The paper tackled the problem of adapting CLIP, a vision-language model trained on static images, for robotic tasks involving dynamic actions by fine-tuning it on a large-scale action dataset of 309,433 videos (~7.4 million frames). The result is Robotic-CLIP, which outperforms other CLIP-based models in language-driven robotic tasks and demonstrates effectiveness in real-world grasping applications.

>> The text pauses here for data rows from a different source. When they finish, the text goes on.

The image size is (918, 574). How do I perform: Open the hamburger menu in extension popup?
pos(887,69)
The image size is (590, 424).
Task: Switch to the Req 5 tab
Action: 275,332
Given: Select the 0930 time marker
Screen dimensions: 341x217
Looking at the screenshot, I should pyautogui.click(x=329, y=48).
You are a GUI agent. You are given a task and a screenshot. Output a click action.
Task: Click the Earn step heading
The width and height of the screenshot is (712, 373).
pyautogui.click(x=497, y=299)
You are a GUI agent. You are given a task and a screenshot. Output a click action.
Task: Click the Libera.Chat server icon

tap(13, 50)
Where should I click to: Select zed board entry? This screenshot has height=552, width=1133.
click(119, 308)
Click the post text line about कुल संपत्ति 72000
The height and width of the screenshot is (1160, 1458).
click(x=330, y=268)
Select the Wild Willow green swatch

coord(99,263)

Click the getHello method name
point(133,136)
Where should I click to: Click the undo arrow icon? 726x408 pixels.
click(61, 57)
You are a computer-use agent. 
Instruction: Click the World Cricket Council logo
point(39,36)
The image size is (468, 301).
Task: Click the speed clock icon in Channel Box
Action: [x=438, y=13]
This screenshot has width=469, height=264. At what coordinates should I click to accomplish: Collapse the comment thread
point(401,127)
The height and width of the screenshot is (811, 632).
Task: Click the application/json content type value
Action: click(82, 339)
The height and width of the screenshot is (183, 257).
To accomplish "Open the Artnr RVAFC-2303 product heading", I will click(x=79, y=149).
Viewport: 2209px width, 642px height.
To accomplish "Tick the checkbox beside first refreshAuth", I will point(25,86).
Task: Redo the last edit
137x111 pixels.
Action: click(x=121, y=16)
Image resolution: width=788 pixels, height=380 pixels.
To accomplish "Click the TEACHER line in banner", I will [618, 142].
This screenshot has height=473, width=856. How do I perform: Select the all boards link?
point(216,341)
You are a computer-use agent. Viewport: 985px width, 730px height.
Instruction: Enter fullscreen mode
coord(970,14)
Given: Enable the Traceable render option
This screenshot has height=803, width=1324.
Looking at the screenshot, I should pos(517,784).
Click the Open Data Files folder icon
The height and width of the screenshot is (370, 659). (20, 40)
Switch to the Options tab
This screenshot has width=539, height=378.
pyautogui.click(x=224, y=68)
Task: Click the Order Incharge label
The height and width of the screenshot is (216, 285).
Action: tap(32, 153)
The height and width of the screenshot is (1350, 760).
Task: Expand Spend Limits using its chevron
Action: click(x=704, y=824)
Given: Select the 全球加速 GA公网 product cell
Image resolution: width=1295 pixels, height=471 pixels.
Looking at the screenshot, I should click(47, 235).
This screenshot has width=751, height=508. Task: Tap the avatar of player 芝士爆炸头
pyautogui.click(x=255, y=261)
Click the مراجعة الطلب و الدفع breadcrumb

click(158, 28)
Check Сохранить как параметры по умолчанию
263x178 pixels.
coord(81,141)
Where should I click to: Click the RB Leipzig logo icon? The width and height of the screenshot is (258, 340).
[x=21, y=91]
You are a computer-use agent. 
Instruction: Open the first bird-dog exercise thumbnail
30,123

Vision language models have played a key role in extracting meaningful features for various robotic applications. Among these, Contrastive Language-Image Pretraining (CLIP) is widely used in robotic tasks that require both vision and natural language understanding. However, CLIP was trained solely on static images paired with text prompts and has not yet been fully adapted for robotic tasks involving dynamic actions. In this paper, we introduce Robotic-CLIP to enhance robotic perception capabilities. We first gather and label large-scale action data, and then build our Robotic-CLIP by fine-tuning CLIP on 309,433 videos (~7.4 million frames) of action data using contrastive learning. By leveraging action data, Robotic-CLIP inherits CLIP's strong image performance while gaining the ability to understand actions in robotic contexts. Intensive experiments show that our Robotic-CLIP outperforms other CLIP-based models across various language-driven robotic tasks. Additionally, we demonstrate the practical effectiveness of Robotic-CLIP in real-world grasping applications.